John Adams (March 26, 1705 – January 22, 1740) was an American poet.

==Biography==
Adams was the only son of merchant Hon. John Adams and Hannah Checkley of Nova Scotia, and he graduated from Harvard University in 1721. He joined the ministry of the Congregational Church at Newport, Rhode Island, on April 11, 1728, in opposition to the wishes of Mr. Clap, who was pastor there. Clap's friends formed a new society, and Adams was dismissed in about two years.

He was distinguished for his intellect and piety. As a preacher he was much esteemed. His uncle, Matthew Adams, described him as "master of nine languages," and claimed that he was conversant with the most famous Greek, Latin, Italian, French, and Spanish authors, as well as with the noblest English writers. He also speaks of his nephew's "great and undissembled piety, which ran, like a vein of gold, through all his life and performances."

Adams published a sermon on his ordination, 1728, and a poem on the love of money. He published two volumes of poetry: A Collection of Poems by Several Hands (1744), and Poems on Several Occasions (1745), which contains imitations and paraphrases of several portions of scripture, translations from Horace, and the whole book of Revelation in heroic verse, together with original pieces. The versification is remarkably harmonious for the period and the country.

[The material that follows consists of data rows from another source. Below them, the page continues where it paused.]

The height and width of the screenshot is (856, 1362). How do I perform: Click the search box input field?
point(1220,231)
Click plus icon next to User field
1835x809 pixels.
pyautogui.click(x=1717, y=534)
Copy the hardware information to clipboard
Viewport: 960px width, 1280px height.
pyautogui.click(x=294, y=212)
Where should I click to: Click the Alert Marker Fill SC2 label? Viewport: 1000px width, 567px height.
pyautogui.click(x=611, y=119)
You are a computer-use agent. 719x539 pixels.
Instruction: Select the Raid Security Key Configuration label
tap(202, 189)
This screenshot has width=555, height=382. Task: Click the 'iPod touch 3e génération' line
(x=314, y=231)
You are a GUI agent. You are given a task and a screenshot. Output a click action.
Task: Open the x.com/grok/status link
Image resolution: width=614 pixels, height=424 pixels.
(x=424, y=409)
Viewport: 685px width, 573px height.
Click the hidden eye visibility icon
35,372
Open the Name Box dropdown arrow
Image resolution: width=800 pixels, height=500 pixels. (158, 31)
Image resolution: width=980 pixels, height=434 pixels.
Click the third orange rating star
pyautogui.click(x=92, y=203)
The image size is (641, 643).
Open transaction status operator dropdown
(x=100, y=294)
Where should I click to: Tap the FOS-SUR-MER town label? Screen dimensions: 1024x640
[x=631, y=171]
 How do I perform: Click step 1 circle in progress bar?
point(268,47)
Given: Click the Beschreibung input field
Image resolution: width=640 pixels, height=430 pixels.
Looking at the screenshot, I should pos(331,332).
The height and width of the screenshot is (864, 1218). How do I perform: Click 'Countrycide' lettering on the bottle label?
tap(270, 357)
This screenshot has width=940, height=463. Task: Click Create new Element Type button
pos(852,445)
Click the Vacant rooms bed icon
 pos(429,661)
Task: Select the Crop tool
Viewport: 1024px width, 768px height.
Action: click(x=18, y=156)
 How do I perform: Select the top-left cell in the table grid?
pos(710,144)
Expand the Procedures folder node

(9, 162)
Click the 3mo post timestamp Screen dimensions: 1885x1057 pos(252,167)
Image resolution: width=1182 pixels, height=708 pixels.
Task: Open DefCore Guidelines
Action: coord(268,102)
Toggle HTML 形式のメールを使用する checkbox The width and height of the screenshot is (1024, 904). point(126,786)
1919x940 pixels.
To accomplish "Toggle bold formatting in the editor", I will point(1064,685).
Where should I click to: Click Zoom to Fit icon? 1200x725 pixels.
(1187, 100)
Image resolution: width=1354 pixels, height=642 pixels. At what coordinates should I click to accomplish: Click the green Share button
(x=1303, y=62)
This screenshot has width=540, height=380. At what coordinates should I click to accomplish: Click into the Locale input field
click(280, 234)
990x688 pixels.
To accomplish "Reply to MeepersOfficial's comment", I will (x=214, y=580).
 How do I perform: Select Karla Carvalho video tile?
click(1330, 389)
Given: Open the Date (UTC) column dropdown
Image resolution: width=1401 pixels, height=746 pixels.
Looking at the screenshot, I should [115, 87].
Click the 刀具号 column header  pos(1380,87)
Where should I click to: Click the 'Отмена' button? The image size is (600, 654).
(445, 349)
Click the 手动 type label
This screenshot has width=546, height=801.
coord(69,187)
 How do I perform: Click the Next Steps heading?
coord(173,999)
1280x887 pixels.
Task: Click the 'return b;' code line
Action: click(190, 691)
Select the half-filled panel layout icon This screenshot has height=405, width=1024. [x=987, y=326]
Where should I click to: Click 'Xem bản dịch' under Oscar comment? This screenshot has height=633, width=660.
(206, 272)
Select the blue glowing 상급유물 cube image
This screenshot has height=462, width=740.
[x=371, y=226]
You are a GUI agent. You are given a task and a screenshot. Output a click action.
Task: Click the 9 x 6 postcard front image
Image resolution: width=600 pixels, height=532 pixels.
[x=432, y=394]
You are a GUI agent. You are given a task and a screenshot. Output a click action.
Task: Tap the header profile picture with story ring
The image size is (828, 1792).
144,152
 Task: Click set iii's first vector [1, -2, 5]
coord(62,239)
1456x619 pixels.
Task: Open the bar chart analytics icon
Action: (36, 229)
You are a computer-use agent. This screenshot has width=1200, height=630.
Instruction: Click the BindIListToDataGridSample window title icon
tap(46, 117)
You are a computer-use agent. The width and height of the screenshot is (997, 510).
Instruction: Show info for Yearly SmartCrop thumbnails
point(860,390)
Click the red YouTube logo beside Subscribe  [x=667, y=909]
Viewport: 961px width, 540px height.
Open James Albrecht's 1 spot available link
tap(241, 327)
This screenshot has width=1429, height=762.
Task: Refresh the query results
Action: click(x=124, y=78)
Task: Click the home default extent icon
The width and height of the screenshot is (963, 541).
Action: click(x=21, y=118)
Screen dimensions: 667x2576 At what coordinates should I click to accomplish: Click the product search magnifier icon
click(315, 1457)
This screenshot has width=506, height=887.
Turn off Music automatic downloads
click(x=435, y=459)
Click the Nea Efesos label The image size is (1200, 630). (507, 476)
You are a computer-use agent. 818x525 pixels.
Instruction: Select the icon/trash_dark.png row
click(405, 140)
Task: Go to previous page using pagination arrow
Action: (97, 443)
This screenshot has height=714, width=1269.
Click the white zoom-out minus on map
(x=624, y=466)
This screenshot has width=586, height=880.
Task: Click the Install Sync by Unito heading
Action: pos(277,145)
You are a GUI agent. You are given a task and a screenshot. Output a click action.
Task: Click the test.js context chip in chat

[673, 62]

The following is an extract from his poem on Cotton Mather:

What numerous volumes, scattered from his hand,
Lightened his own, and warmed each foreign land?
What pious breathings of a glowing soul
Live in each page, and animate the whole?
The breath of heaven the savory pages show,
As we Arabia from its spices know.—
Ambitious, active, towering was his soul,
But flaming piety inspired the whole.
— Massa.-mag. for April 1789; Backus' hist. abr. 158; Pref. to his poems; Specimens of Amer. poetry, I. 67.

He died at Cambridge, Massachusetts on January 22, 1740, at the age of 36, deeply lamented by his acquaintance.